»»

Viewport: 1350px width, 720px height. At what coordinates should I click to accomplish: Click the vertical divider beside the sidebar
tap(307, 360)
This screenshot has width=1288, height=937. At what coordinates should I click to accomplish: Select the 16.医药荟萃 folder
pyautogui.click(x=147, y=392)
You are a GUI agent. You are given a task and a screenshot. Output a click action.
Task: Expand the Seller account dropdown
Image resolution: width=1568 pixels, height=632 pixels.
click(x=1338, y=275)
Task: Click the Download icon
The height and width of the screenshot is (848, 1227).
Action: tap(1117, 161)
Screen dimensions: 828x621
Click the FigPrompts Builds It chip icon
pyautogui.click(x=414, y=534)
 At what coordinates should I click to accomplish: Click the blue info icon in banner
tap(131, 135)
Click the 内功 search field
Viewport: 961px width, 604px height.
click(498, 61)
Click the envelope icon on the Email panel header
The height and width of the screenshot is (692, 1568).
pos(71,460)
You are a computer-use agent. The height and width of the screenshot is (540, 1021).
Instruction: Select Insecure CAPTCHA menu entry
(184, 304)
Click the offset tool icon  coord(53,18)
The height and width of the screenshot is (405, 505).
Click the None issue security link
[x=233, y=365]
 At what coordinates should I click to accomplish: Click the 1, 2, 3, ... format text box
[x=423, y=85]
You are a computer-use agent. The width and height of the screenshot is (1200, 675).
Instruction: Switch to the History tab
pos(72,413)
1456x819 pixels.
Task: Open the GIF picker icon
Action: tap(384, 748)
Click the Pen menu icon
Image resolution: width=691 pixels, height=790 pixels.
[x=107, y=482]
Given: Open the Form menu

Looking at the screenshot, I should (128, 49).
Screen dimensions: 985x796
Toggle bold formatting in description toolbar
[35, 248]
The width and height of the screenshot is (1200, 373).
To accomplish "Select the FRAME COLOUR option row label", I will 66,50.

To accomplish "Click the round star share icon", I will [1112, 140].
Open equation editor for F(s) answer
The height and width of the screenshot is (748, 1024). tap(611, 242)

««

Which lines of the listing above contain the word "agent"? Copy each of them, and treat case as significant.

## Task result
You are a GUI agent. You are given a task and a screenshot. Output a click action.
You are a computer-use agent. The height and width of the screenshot is (540, 1021).
You are a computer-use agent. The width and height of the screenshot is (1200, 675).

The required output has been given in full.